- OBJECTIF À ATTEINDRE
Dans la page sur la pensée écologique du FN, recopiez à l'identique le passage qui commence aux mots « Le positionnement écologique » et s'arrête après « des réfugiés climatiques. ».

- PAGE

-=-=-

Le positionnement écologique de Marine Le Pen se radicalise sur les questions globales de l'écologie : biodiversité et climat. La dégradation de la biodiversité ne suscite de sa part aucun commentaire particulier. La dérive climatique suscite simplement une opinion sceptique (« je ne suis pas sûre que l'activité humaine soit l'origine principale du phénomène ») qui remet ouvertement en cause les conclusions du GIEC. La parole de son père et les conclusions des organisations scientifiques sont mises sur le même pied d'égalité, ce qui atteste du peu d'importance que la Présidente du FN accorde aux corps constitués, garants du fonctionnement démocratique de notre société. Le repli identitaire au niveau de la nation s'exprime à nouveau (« peut-on y faire quelque chose? ») niant par là même le besoin d'aide exprimée par les pays les plus pauvres et le problème des réfugiés climatiques.

Au final, le plaidoyer écologique de Marine Le Pen est centré sur la science, le progrès de la techno-science. Autocentré sur le repli national, la pensée se limite fondamentalement à l'hexagone, niant de ce fait les questions environnementales globales (biodiversité, climat) et la légitimité des corps scientifiques constitués (la parole de son père est tout aussi importante), ce qui pose la question de la démocratie, le désintérêt à toute implication internationale pour aider les pays vulnérables aux manifestations des dérèglements climatiques (solidarité internationale, dette écologique). Au-delà de la remise (supposée) du système économique existant, la pensée écologique de Marine Le Pen est au final pauvre, contradictoire, propre à flatter la pensée du café du coin, en deux mots cette pensée reste et demeure réactionnaire.

4.3- Autres contributions à la pensée écologique au FN : « Une approche pragmatique, réaliste et patriote

Le débat sur l'écologie au sein du FN est loin d'être clos. Il fait aussi émerger des idées multiples, à la fois intéressantes ou au contraire totalement irresponsables, montrant que les questions environnementales sont présentées dans une approche purement démagogique pour attirer l'électeur.

Ainsi pour Wallerand de Saint-Just, trésorier du FN, la pollution urbaine à Paris relève simplement d'un manque de places de parking (35 000 selon lui) pour fluidifier la circulation dans les rues de la capitale. Il n'y a aucune envie de calmer le trafic et d'envisager une politique publique des transports en commun « il faut vivre avec son temps et avec le progrès technique. Si l'homme a créé la voiture et que nos usines en fabriquent autant, il faut permettre aux gens de bouger avec ». Le FN est le parti des automobilistes, ce que confirme Marine Le Pen en déclarant lors de l'inauguration du collectif «Nouvelle écologie» en décembre 2014 « notre écologie, ce n'est pas de harceler, d’assommer l’automobiliste ».

-=-=-

(Enregistrements bruts)
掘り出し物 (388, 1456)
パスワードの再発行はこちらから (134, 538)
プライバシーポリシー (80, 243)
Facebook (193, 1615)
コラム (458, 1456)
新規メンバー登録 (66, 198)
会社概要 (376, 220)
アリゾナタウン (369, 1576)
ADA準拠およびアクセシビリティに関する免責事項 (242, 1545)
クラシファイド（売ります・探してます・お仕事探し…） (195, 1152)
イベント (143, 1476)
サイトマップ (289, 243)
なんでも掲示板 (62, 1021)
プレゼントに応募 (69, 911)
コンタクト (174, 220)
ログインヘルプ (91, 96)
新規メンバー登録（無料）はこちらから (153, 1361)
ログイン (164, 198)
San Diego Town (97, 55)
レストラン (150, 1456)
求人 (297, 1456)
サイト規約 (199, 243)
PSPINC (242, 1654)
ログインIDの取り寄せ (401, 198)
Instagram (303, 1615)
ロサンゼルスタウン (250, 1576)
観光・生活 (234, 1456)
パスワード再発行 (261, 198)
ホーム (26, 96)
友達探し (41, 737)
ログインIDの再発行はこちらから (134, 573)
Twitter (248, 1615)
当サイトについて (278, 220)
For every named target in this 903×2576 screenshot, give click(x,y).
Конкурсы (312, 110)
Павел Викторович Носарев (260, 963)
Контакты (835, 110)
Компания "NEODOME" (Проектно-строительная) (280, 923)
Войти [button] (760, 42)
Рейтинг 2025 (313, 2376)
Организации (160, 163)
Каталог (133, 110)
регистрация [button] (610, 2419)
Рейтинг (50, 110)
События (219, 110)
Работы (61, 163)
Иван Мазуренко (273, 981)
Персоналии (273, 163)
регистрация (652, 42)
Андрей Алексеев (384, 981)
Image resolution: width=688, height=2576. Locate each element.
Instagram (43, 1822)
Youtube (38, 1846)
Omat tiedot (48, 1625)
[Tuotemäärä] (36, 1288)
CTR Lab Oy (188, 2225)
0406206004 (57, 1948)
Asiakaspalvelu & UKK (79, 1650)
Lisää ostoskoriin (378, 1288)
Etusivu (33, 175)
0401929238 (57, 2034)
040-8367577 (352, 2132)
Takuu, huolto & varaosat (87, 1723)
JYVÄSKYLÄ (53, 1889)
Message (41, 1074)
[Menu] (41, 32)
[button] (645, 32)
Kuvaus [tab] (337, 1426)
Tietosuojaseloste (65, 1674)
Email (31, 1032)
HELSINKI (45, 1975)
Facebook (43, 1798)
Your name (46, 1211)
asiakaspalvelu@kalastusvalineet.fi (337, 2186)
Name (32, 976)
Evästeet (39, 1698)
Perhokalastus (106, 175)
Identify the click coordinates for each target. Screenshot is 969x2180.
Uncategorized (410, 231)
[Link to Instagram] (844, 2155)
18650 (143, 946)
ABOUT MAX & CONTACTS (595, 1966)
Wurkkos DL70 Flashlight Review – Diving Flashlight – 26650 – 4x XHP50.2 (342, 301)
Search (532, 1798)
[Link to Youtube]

-=-=-

- RÉSULTAT ATTENDU
Le positionnement écologique de Marine Le Pen se radicalise sur les questions globales de l'écologie : biodiversité et climat. La dégradation de la biodiversité ne suscite de sa part aucun commentaire particulier. La dérive climatique suscite simplement une opinion sceptique (« je ne suis pas sûre que l'activité humaine soit l'origine principale du phénomène ») qui remet ouvertement en cause les conclusions du GIEC. La parole de son père et les conclusions des organisations scientifiques sont mises sur le même pied d'égalité, ce qui atteste du peu d'importance que la Présidente du FN accorde aux corps constitués, garants du fonctionnement démocratique de notre société. Le repli identitaire au niveau de la nation s'exprime à nouveau (« peut-on y faire quelque chose? ») niant par là même le besoin d'aide exprimée par les pays les plus pauvres et le problème des réfugiés climatiques.